Mapping a nation one step at a time

Census-takers like Melissa Daugherty, a waitress, fan out to visit 42 million homes.

St. Louis - For Melissa Daugherty, Census 2000 begins in a downstairs room of the Hazelwood Recreation Center in suburban St. Louis. It's her second day of training, and she and nine colleagues are practicing asking questions.

Practicing questions?

"There's a lot of 'sales' involved," explains Forrest Routh, the group's trainer. Unless census-takers show some self-confidence, "people ... aren't going to be responsive."

For all its high-tech gadgetry and statistical sophistication, the United States census comes down to this: people going door to door, asking questions and filling out paper forms.

Over 10 weeks, bureau personnel expect to train more than a half million census-takers in 23,000 classes around the country. The census-takers - or enumerators - will fan out to visit some 42 million homes that haven't sent in their forms.

Only wartime has ever mobilized so many Americans in a single operation. It's a tradition nearly as old as the Republic itself. And it's hard to find a more important undertaking that thousands of ordinary citizens carry out for their government anywhere in the world.
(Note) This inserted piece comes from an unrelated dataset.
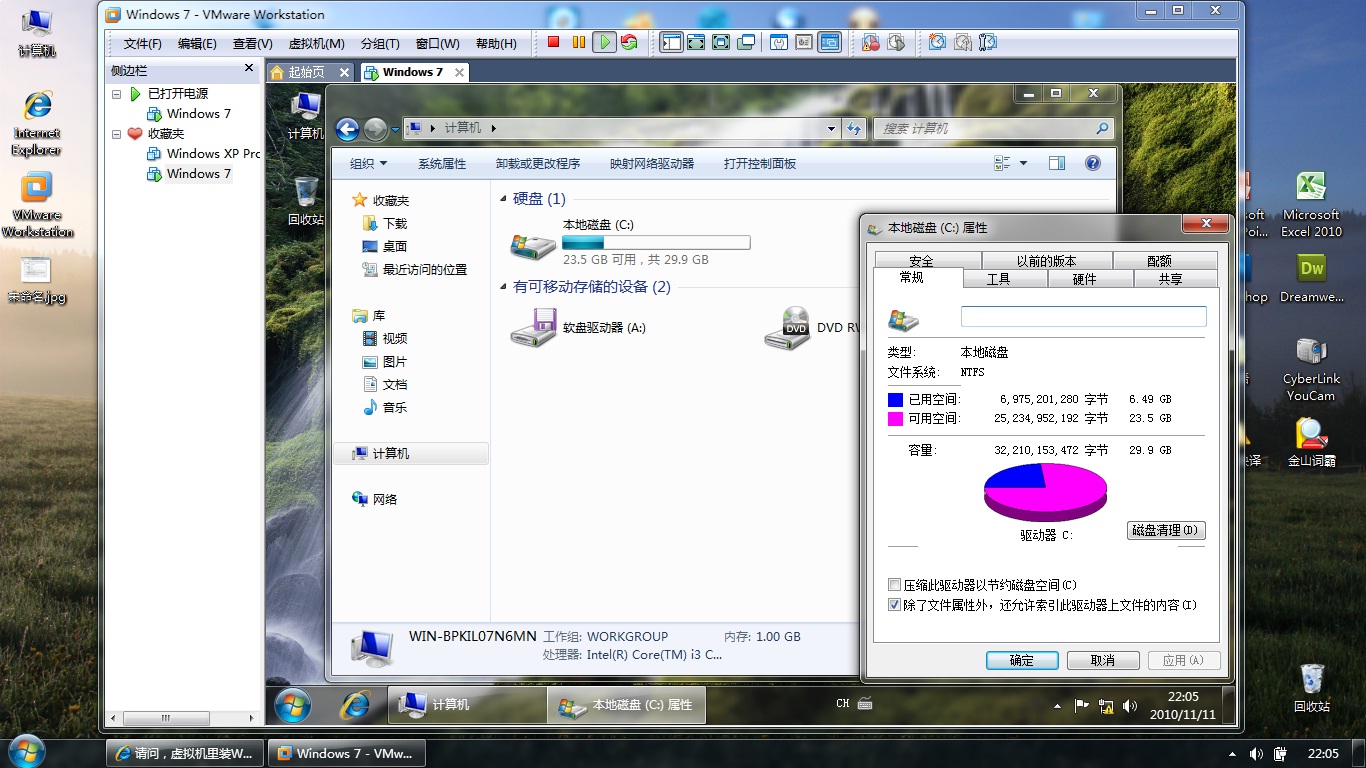Click the 磁盘清理 button
This screenshot has height=768, width=1366.
[1166, 530]
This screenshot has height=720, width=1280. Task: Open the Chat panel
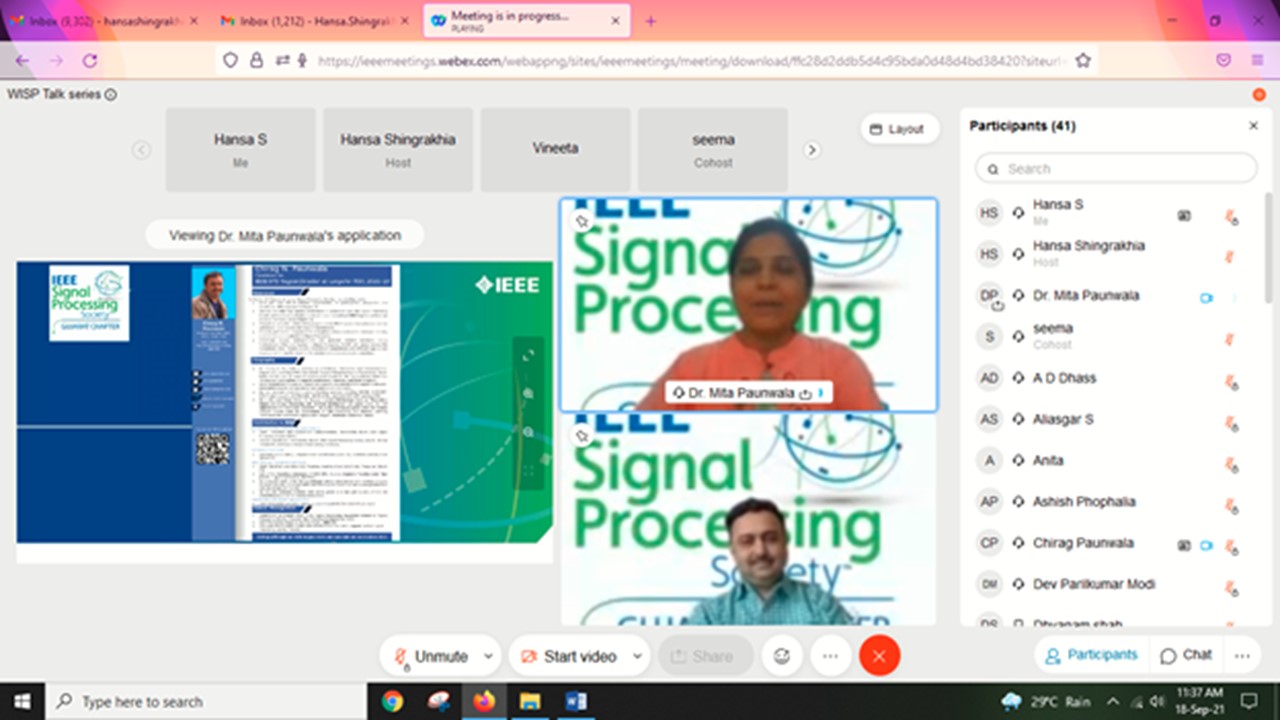point(1186,655)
Money and political power flow from the census count. Pillars of US democracy rely on it, such as "one person, one vote" and "no taxation without representation." Local governments, businesses, and nonprofit groups use the numbers to decide where to build roads, place stores, and canvass volunteers.

Weighty stuff, indeed. But out here, where the real counting takes place, the job feels more like summer temporary work than defending the Constitution.
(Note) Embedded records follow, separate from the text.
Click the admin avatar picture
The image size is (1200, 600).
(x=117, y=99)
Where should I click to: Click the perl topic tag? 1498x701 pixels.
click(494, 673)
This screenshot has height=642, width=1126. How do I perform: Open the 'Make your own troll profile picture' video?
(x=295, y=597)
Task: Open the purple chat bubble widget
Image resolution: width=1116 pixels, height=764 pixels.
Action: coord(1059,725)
The Census bureau is hiring twice as many temporary workers as it needs because many won't stick with the work through July.
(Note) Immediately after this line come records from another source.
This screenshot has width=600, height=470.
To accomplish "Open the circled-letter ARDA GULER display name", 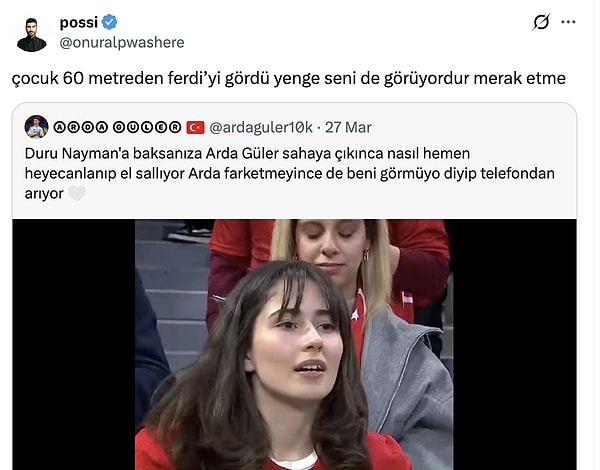I will (x=117, y=127).
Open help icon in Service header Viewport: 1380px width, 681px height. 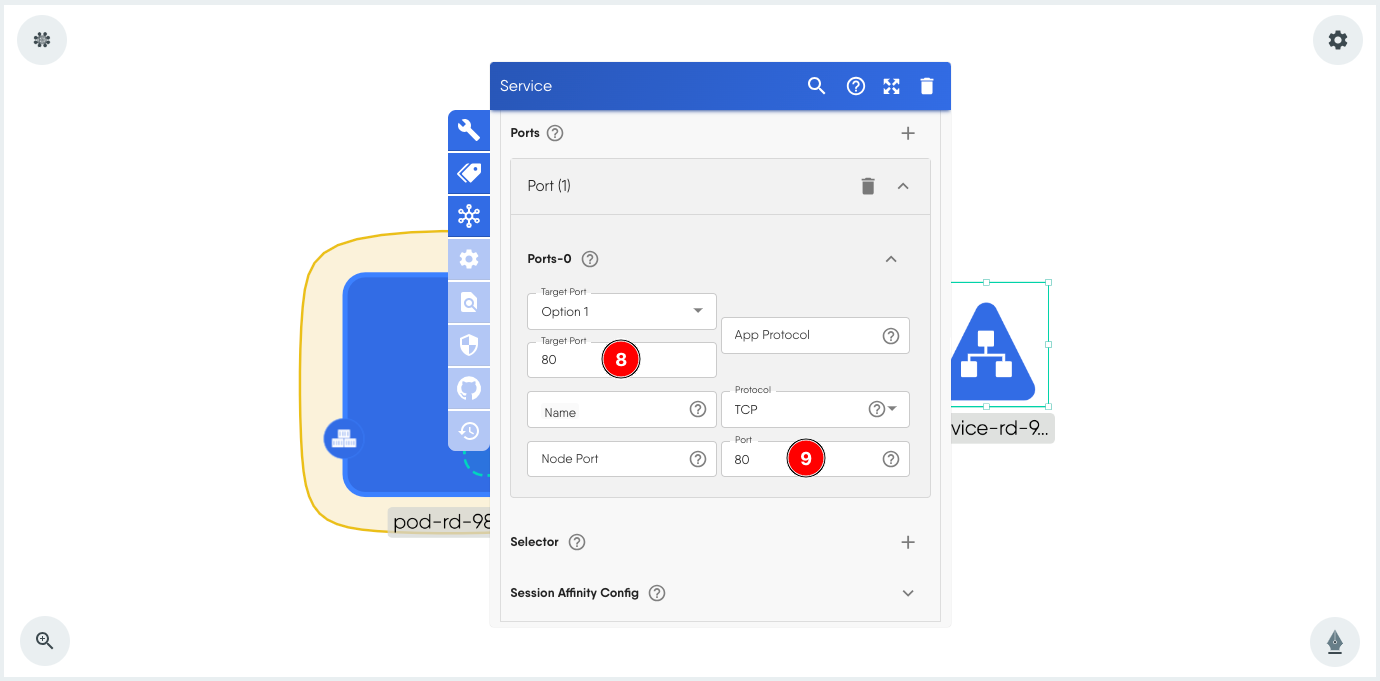856,86
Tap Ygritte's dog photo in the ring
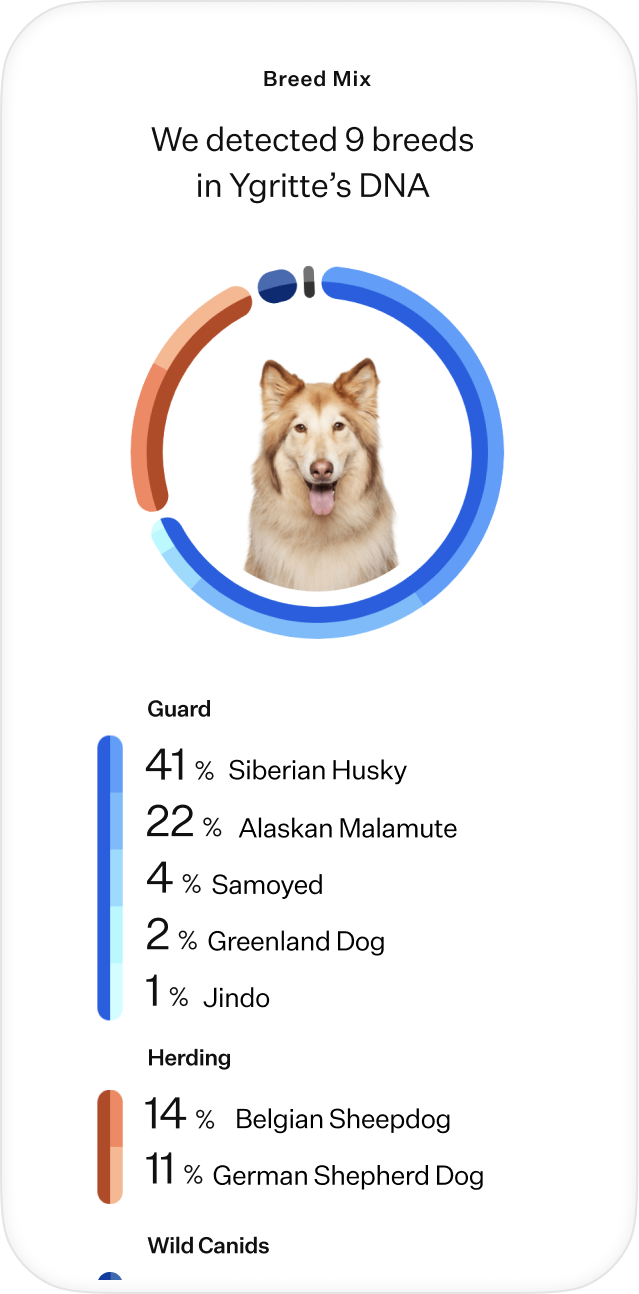Screen dimensions: 639x1294 320,474
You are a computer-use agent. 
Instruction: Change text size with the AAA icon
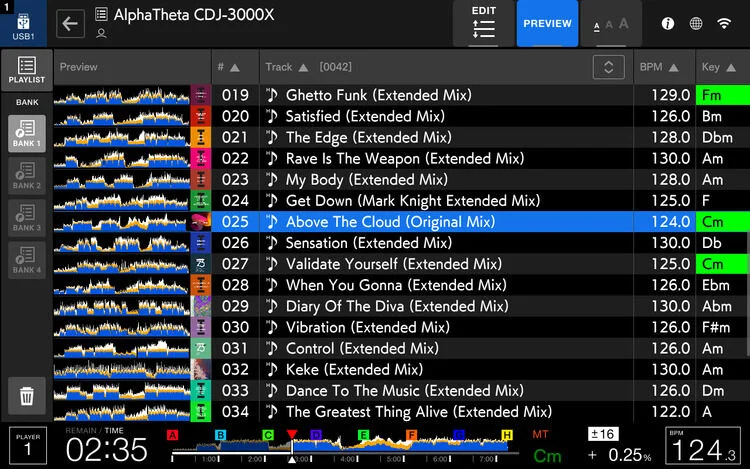(611, 24)
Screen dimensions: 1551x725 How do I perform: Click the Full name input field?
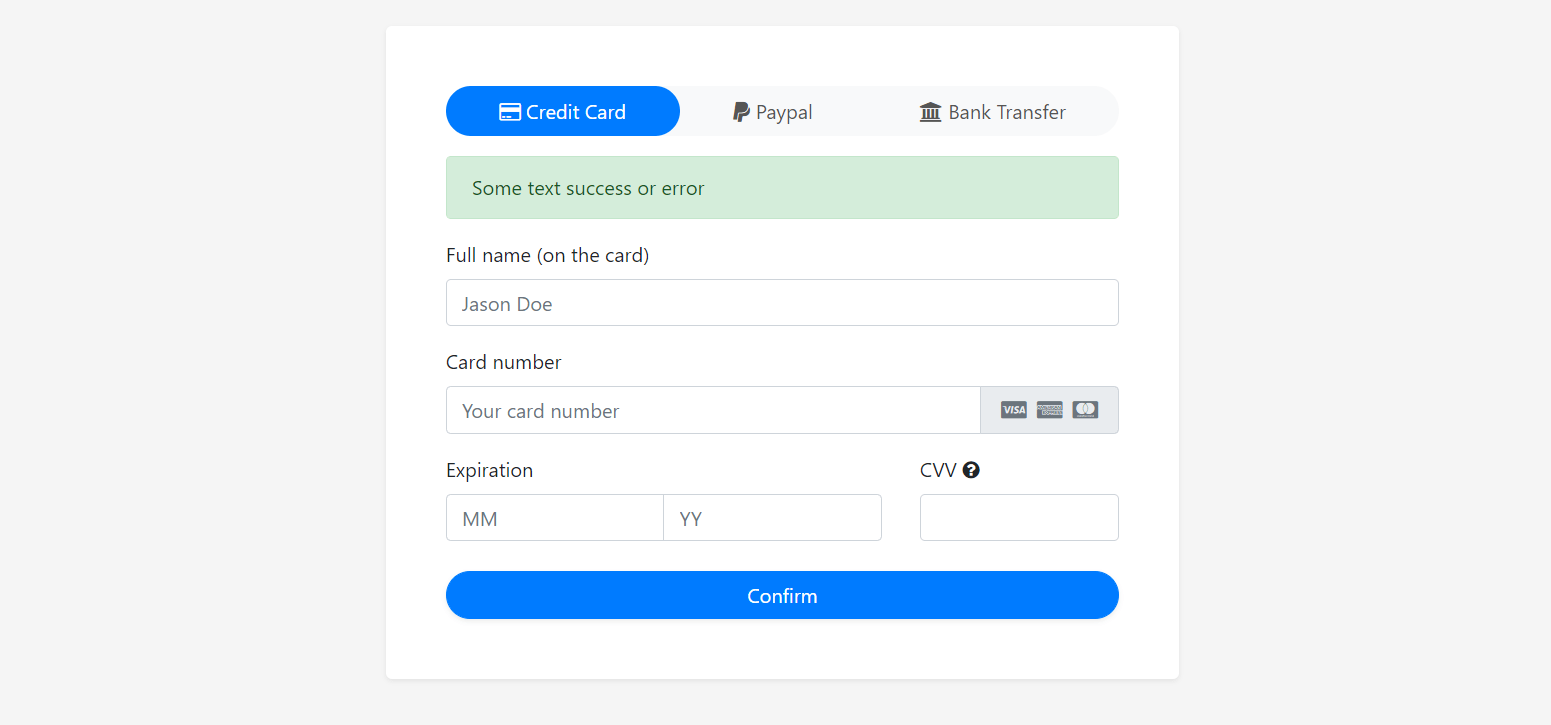pos(782,302)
Ms. Daugherty seems the exception to the rule. "I'm going to be working 40 hours a week," says the part-time waitress. "I think it will be a fun job. I'd like to do it full time."

The bureau calls Census 2000 the first fully computerized census in the nation's history. That's something of a stretch. Enumerators still capture their data on paper forms. It's only afterward that the sophisticated computer system kicks into gear, "reading" the handwritten data off more than 100 million forms by July.

The system has already done the initial crunching of questionnaires that residents sent back in the mail and generated a list of nonrespondents. That's how enumerators know which houses they should visit.

The nation has used the door-to-door method since the very first census in 1790. The mail-back forms date only from 1970 - which is when participation started to dip. By 1990, fully one-third of Americans didn't return their forms.

This year, at least, the bureau managed to stop the erosion of participation. Some 65 percent of Americans did mail back their forms - the same percentage as in 1990. "We did better than we planned," says Kenneth Prewitt, the bureau's director.

One reason is a first-ever massive advertising campaign. The bureau has also reached out to neighborhood groups. It tries to get people to canvass their own area as a way of building up trust.

"I'm in my neighborhood where I live, so the only [challenge] I get is that they talk too much," says Laura DeClue, one of Daugherty's census colleagues and a retired registered nurse.

Still, suspicion lingers. Criminals, illegal aliens, and recent immigrants often fear they might be picked up if they answer questions. (They won't be, the bureau promises, because its data remains off-limits to other government agencies.)

Others don't like big government. This year, several congressmen have called the bureau's long form intrusive.

across one woman who refused to give her any information. DeClue plans to visit again. "Maybe she'll come around," she says.

Enumerators will visit the same home up to three times and telephone three times to make contact. If that doesn't work, they seek the information from a neighbor.

Juggling various forms in the front seat of her fianc's van, Daugherty prepares for her first day on the job in suburban Olivette, Mo. She carries her official Census badge, a manila folder of forms, and a map of the neighborhood.

"I'm nervous," she confesses. "I've got so many things in this folder." Since this is her first time out, she decides to visit only people who need to fill out a short Census form, which should take no more than 10 minutes.

With a smile on her face and a few butterflies in her stomach, she takes off for her first interview. She's not gone long. The person wasn't at home. She fills out a form with her name and phone number, urging the person to call her back so she can take the information over the phone.

It's the same story at her second apartment: no one home. But at her third stop, she strikes gold. An older woman answers, invites her in, and goes through the short form with her.

"It was great," Daugherty exults. "If everybody's that nice, this should be a great job!"